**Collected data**
Content starts
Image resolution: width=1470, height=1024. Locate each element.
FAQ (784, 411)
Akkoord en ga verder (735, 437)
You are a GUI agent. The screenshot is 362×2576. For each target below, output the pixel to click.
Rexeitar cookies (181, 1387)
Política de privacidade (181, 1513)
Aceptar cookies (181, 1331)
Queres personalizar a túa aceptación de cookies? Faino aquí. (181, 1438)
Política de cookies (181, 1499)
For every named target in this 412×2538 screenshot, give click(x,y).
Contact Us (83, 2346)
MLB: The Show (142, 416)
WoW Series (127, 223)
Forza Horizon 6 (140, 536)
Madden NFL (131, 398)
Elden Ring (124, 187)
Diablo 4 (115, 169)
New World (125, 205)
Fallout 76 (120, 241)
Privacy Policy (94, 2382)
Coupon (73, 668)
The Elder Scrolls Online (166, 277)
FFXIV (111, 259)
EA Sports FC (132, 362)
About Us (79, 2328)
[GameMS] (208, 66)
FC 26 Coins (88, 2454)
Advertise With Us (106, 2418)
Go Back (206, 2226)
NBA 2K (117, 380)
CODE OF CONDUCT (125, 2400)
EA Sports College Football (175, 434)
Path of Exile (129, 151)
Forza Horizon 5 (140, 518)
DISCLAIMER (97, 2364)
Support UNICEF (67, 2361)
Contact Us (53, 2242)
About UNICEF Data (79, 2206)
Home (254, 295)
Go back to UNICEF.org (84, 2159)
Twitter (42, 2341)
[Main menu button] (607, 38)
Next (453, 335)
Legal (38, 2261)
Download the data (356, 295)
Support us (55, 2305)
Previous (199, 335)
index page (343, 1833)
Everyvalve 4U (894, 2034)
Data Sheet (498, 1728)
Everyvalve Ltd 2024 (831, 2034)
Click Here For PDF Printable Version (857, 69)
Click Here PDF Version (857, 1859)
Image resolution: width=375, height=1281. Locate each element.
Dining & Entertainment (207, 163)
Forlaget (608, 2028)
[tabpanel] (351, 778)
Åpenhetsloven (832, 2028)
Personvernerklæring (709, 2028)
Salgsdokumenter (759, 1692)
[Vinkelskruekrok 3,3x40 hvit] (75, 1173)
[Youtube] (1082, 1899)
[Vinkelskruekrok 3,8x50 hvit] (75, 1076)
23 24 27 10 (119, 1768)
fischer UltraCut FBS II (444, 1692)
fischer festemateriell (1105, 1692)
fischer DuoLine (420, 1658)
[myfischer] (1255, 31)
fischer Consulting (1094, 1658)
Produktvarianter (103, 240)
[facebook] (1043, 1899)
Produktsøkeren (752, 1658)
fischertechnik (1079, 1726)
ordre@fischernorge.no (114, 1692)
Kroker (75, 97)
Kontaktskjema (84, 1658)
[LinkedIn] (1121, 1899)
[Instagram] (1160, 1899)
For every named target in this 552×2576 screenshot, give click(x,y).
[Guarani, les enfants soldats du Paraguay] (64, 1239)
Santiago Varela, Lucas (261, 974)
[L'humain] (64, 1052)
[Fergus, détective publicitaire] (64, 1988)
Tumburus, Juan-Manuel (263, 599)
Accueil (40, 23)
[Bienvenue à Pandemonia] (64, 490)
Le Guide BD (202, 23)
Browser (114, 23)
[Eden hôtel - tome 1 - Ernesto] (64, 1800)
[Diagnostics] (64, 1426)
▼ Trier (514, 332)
Content ends
**Exercise goal**
Look above for the line with "Go Back (206, 2226)" and the line with "Personvernerklæring (709, 2028)". Retype those two lines and every line between them exactly, adding nothing.

**Exercise output**
Go Back (206, 2226)
NBA 2K (117, 380)
CODE OF CONDUCT (125, 2400)
EA Sports College Football (175, 434)
Path of Exile (129, 151)
Forza Horizon 5 (140, 518)
DISCLAIMER (97, 2364)
Support UNICEF (67, 2361)
Contact Us (53, 2242)
About UNICEF Data (79, 2206)
Home (254, 295)
Go back to UNICEF.org (84, 2159)
Twitter (42, 2341)
[Main menu button] (607, 38)
Next (453, 335)
Legal (38, 2261)
Download the data (356, 295)
Support us (55, 2305)
Previous (199, 335)
index page (343, 1833)
Everyvalve 4U (894, 2034)
Data Sheet (498, 1728)
Everyvalve Ltd 2024 (831, 2034)
Click Here For PDF Printable Version (857, 69)
Click Here PDF Version (857, 1859)
Image resolution: width=375, height=1281. Locate each element.
Dining & Entertainment (207, 163)
Forlaget (608, 2028)
[tabpanel] (351, 778)
Åpenhetsloven (832, 2028)
Personvernerklæring (709, 2028)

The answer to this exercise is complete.